Meneses allegedly detailed his plans in two notebooks, where he claimed that he wanted to kill as many young people as possible to spare them the isolation of growing up into adulthood, though he later amended his plans to simply kill as many people as he could before ending his own life. In these notebooks, he stated he was motivated by "hatred", "capitalism", and "misanthropy", along with admitting to hoping to kill between four and eight 1st graders due to their "purity". He supposedly stole $500,000 CLP (around $540 USD) from his mom, with which he purchased his weapons and gear. Meneses used to frequent different Discord groups where he shared his thoughts, apparently influenced by previous mass murders.

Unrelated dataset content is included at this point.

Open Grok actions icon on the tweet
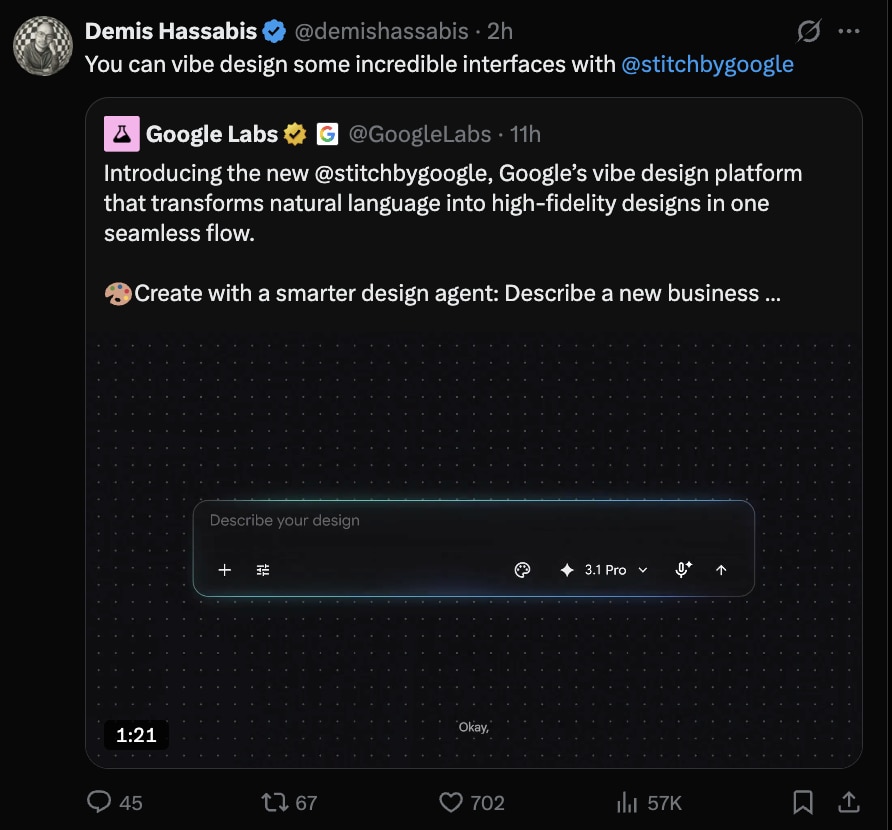This screenshot has height=830, width=892. (808, 31)
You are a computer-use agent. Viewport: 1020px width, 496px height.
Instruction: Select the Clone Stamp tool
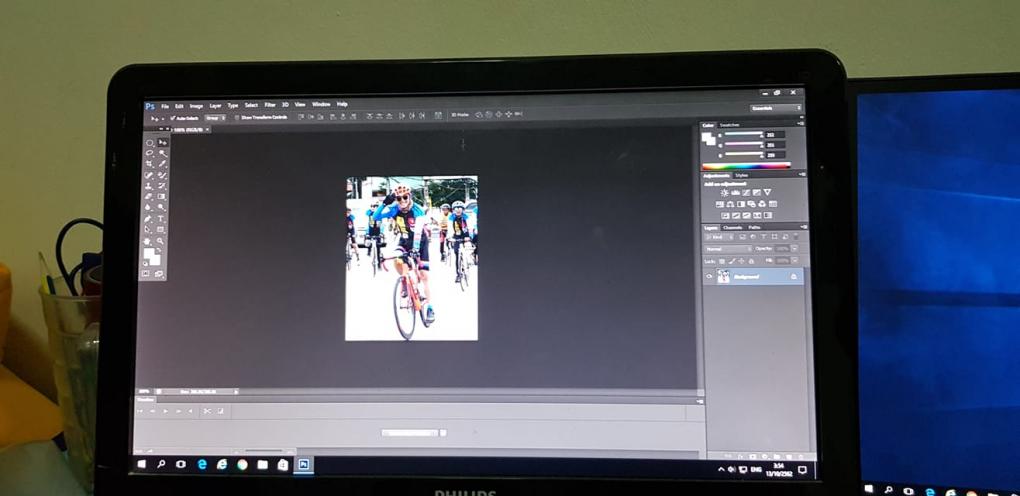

Shortly before the attack, the suspect allegedly posted a video on YouTube showing a photograph of the institution, followed by a red-filter image of himself wearing a balaclava, a supposed reference to the final video posted by Pekka-Eric Auvinen before perpetrating the Jokela school shooting.

== Legal proceedings ==
On 31 March, Meneses had his first hearing, where he was officially charged with one count of qualified homicide, four counts of attempted qualified homicide, and one charge relating to carrying arson weapons.

== Aftermath ==
The President of Chile, José Antonio Kast, condemned the attack, stating that "a school cannot be a place of violence", and instructed the heads of the Ministry of Education and Ministry of Security to travel north.

On March 30, students of the institute protested demanding that the attack sets a precedent to apply more security measures nationwide, including the implementation of metal detectors and backpack checks.

The attack led to a wave of copycat crimes throughout Chilean educational instructions. On 30 March, a 15-year-old student in Curicó was arrested after trying to enter his school with a loaded fiearm. By 11 April, more than 60 schools were forced to suspend classes due to constant threats of oncoming attacks. On 23 July, two students, aged 10 and 11, were arrested in two different schools (one in Puente Alto and one in Lautaro), as they were found to have been plotting two simultaneous school stabbings in their respective cities. They were carrying knives and an unknown chemical substance.